Exactly the lines from the one containing "You are a computer-use agent. 876x579 pixels." through the end of the data, and nothing more, should be retyped; pictures stay out.
——————————
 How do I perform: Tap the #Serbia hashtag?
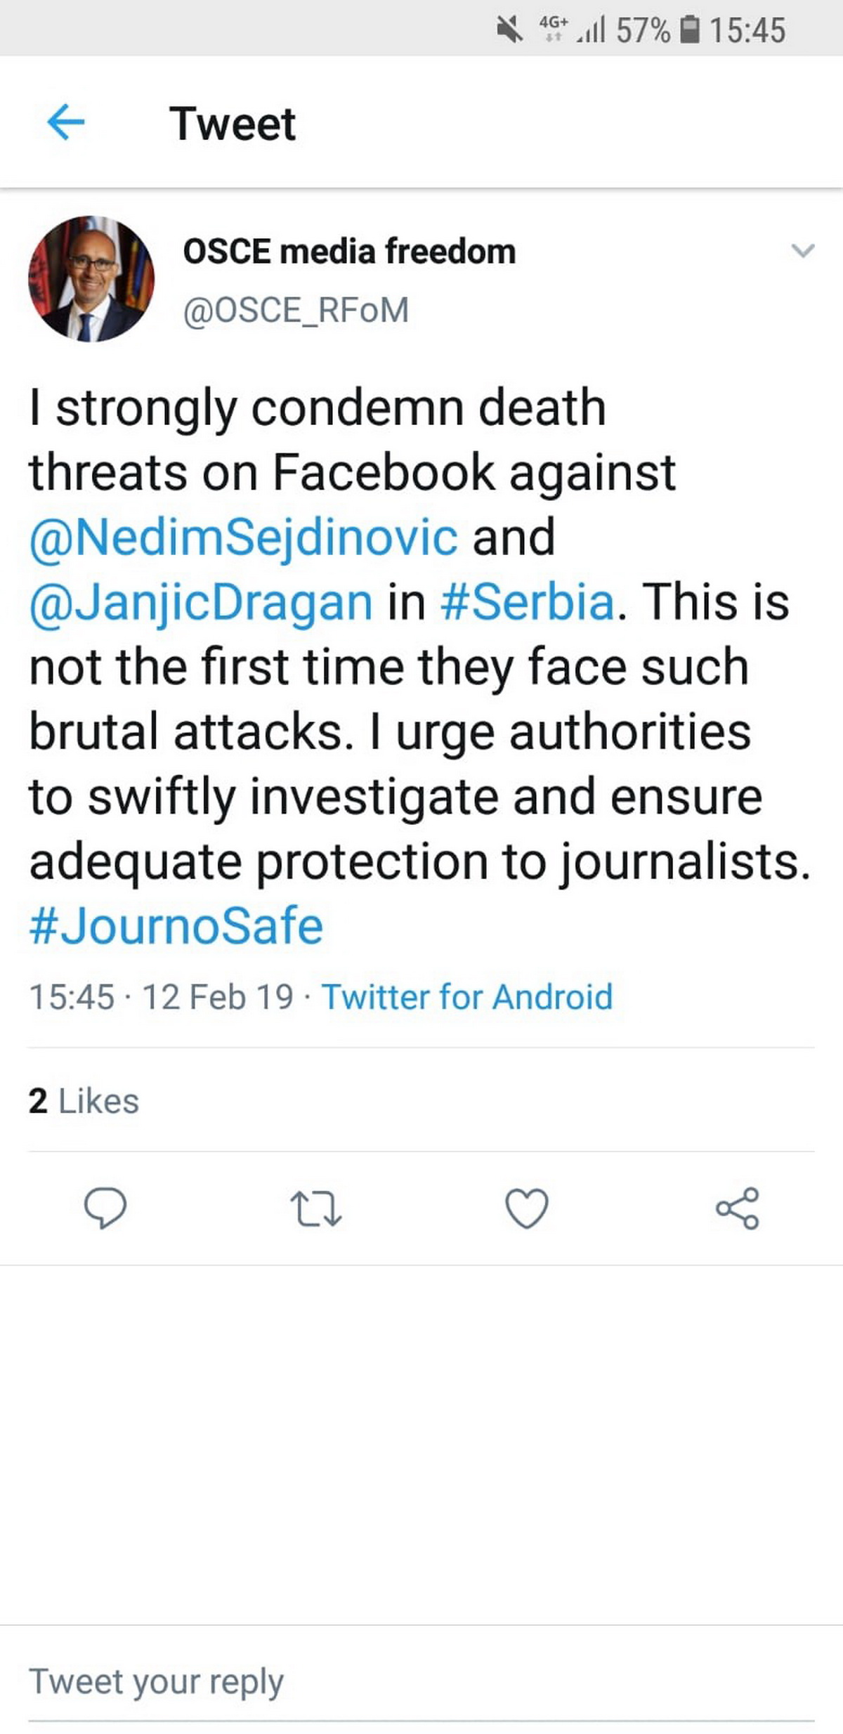pos(528,602)
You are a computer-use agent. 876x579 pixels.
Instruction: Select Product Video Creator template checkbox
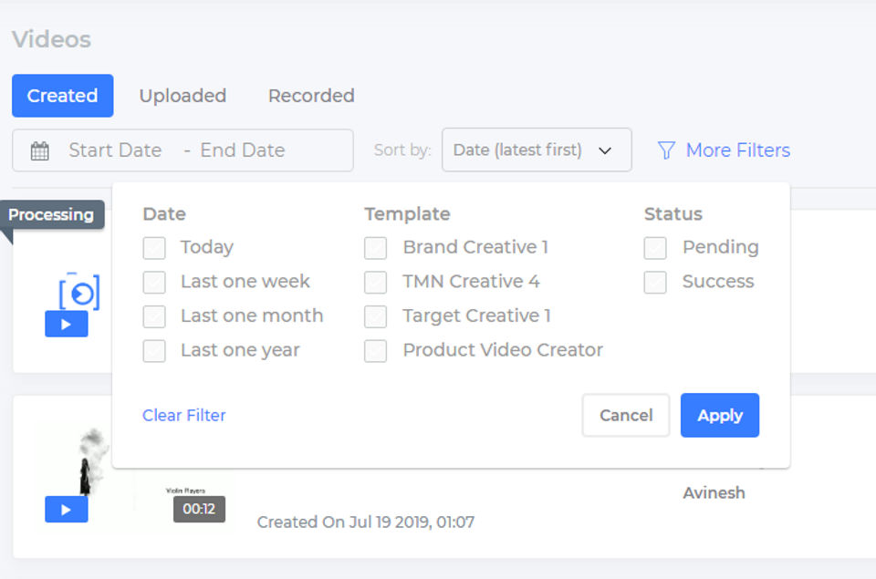tap(376, 351)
——————————
▶ **Result of the task**:
You are a computer-use agent. 876x579 pixels.
Instruction: Select Product Video Creator template checkbox
tap(376, 351)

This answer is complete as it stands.